About this exercise: Restate each entry below without changing a word.

Data shown:
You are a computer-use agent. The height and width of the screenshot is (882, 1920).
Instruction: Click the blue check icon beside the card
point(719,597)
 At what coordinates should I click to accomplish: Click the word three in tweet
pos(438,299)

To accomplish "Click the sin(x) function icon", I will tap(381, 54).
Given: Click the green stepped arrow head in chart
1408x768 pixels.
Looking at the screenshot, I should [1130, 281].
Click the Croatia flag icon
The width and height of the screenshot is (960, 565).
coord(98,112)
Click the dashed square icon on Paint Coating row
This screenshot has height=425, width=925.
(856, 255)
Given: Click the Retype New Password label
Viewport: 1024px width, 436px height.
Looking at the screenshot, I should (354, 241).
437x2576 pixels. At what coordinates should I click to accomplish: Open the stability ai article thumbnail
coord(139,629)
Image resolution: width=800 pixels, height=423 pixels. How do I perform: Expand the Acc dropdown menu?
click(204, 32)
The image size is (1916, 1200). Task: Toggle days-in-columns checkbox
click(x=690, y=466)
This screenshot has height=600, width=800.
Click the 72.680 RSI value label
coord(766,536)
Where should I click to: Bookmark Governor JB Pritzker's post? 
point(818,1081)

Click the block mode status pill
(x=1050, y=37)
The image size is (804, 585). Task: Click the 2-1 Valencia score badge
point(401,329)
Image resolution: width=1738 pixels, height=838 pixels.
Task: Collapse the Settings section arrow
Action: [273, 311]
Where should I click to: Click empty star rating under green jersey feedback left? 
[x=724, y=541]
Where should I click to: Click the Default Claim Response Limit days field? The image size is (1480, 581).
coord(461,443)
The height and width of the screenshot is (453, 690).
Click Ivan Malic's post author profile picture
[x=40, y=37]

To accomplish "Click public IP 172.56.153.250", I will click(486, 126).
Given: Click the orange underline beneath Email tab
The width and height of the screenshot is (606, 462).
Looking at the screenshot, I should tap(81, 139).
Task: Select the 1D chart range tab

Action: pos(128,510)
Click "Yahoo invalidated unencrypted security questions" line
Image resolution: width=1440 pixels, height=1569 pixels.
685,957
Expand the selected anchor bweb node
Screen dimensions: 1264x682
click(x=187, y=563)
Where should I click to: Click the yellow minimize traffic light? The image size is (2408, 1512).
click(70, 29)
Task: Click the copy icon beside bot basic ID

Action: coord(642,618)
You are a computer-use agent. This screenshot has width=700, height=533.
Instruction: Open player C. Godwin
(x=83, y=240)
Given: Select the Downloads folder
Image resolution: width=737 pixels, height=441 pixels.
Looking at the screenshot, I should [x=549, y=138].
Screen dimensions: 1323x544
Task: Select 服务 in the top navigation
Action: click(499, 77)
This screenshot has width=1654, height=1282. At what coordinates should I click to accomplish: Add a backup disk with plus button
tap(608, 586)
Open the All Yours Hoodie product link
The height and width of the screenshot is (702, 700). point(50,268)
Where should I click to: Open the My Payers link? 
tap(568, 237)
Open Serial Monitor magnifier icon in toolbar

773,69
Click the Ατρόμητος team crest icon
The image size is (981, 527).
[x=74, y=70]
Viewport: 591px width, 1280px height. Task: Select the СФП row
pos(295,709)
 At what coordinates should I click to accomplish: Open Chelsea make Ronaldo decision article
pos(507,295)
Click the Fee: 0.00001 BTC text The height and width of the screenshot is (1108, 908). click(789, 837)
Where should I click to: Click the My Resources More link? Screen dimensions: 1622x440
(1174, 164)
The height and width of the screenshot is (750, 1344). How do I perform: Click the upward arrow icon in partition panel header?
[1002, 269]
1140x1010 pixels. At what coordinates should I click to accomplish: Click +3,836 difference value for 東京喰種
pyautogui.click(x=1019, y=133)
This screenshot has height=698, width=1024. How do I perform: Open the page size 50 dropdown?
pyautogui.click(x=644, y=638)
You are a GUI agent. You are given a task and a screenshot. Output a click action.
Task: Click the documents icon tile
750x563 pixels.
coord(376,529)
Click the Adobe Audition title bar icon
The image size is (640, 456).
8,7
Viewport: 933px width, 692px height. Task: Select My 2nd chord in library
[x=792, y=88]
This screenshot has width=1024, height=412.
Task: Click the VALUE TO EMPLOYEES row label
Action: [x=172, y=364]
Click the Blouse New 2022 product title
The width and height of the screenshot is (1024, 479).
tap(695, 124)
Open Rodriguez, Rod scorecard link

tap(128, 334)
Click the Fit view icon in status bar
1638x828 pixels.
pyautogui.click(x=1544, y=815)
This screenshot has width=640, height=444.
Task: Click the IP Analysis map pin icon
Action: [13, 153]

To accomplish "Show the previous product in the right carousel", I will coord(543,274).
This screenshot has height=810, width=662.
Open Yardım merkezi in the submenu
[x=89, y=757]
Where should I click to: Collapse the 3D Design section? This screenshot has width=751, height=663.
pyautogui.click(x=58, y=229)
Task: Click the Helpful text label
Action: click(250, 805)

Exercise result:
You are a computer-use agent. The height and width of the screenshot is (882, 1920).
Instruction: Click the blue check icon beside the card
point(719,597)
 At what coordinates should I click to accomplish: Click the word three in tweet
pos(438,299)

To accomplish "Click the sin(x) function icon", I will tap(381, 54).
Given: Click the green stepped arrow head in chart
1408x768 pixels.
Looking at the screenshot, I should [1130, 281].
Click the Croatia flag icon
The width and height of the screenshot is (960, 565).
coord(98,112)
Click the dashed square icon on Paint Coating row
This screenshot has height=425, width=925.
(856, 255)
Given: Click the Retype New Password label
Viewport: 1024px width, 436px height.
Looking at the screenshot, I should (354, 241).
437x2576 pixels. At what coordinates should I click to accomplish: Open the stability ai article thumbnail
coord(139,629)
Image resolution: width=800 pixels, height=423 pixels. How do I perform: Expand the Acc dropdown menu?
click(204, 32)
The image size is (1916, 1200). Task: Toggle days-in-columns checkbox
click(x=690, y=466)
This screenshot has height=600, width=800.
Click the 72.680 RSI value label
coord(766,536)
Where should I click to: Bookmark Governor JB Pritzker's post? 
point(818,1081)

Click the block mode status pill
(x=1050, y=37)
The image size is (804, 585). Task: Click the 2-1 Valencia score badge
point(401,329)
Image resolution: width=1738 pixels, height=838 pixels.
Task: Collapse the Settings section arrow
Action: [273, 311]
Where should I click to: Click empty star rating under green jersey feedback left? 
[x=724, y=541]
Where should I click to: Click the Default Claim Response Limit days field? The image size is (1480, 581).
coord(461,443)
The height and width of the screenshot is (453, 690).
Click Ivan Malic's post author profile picture
[x=40, y=37]

To accomplish "Click public IP 172.56.153.250", I will click(486, 126).
Given: Click the orange underline beneath Email tab
The width and height of the screenshot is (606, 462).
Looking at the screenshot, I should tap(81, 139).
Task: Select the 1D chart range tab

Action: pos(128,510)
Click "Yahoo invalidated unencrypted security questions" line
Image resolution: width=1440 pixels, height=1569 pixels.
685,957
Expand the selected anchor bweb node
Screen dimensions: 1264x682
click(x=187, y=563)
Where should I click to: Click the yellow minimize traffic light? The image size is (2408, 1512).
click(70, 29)
Task: Click the copy icon beside bot basic ID

Action: coord(642,618)
You are a computer-use agent. This screenshot has width=700, height=533.
Instruction: Open player C. Godwin
(x=83, y=240)
Given: Select the Downloads folder
Image resolution: width=737 pixels, height=441 pixels.
Looking at the screenshot, I should [x=549, y=138].
Screen dimensions: 1323x544
Task: Select 服务 in the top navigation
Action: click(499, 77)
This screenshot has width=1654, height=1282. At what coordinates should I click to accomplish: Add a backup disk with plus button
tap(608, 586)
Open the All Yours Hoodie product link
The height and width of the screenshot is (702, 700). point(50,268)
Where should I click to: Open the My Payers link? 
tap(568, 237)
Open Serial Monitor magnifier icon in toolbar

773,69
Click the Ατρόμητος team crest icon
The image size is (981, 527).
[x=74, y=70]
Viewport: 591px width, 1280px height. Task: Select the СФП row
pos(295,709)
 At what coordinates should I click to accomplish: Open Chelsea make Ronaldo decision article
pos(507,295)
Click the Fee: 0.00001 BTC text The height and width of the screenshot is (1108, 908). click(789, 837)
Where should I click to: Click the My Resources More link? Screen dimensions: 1622x440
(1174, 164)
The height and width of the screenshot is (750, 1344). How do I perform: Click the upward arrow icon in partition panel header?
[1002, 269]
1140x1010 pixels. At what coordinates should I click to accomplish: Click +3,836 difference value for 東京喰種
pyautogui.click(x=1019, y=133)
This screenshot has height=698, width=1024. How do I perform: Open the page size 50 dropdown?
pyautogui.click(x=644, y=638)
You are a GUI agent. You are given a task and a screenshot. Output a click action.
Task: Click the documents icon tile
750x563 pixels.
coord(376,529)
Click the Adobe Audition title bar icon
The image size is (640, 456).
8,7
Viewport: 933px width, 692px height. Task: Select My 2nd chord in library
[x=792, y=88]
This screenshot has width=1024, height=412.
Task: Click the VALUE TO EMPLOYEES row label
Action: [x=172, y=364]
Click the Blouse New 2022 product title
The width and height of the screenshot is (1024, 479).
tap(695, 124)
Open Rodriguez, Rod scorecard link

tap(128, 334)
Click the Fit view icon in status bar
1638x828 pixels.
pyautogui.click(x=1544, y=815)
This screenshot has width=640, height=444.
Task: Click the IP Analysis map pin icon
Action: [13, 153]

To accomplish "Show the previous product in the right carousel", I will coord(543,274).
This screenshot has height=810, width=662.
Open Yardım merkezi in the submenu
[x=89, y=757]
Where should I click to: Collapse the 3D Design section? This screenshot has width=751, height=663.
pyautogui.click(x=58, y=229)
Task: Click the Helpful text label
Action: click(250, 805)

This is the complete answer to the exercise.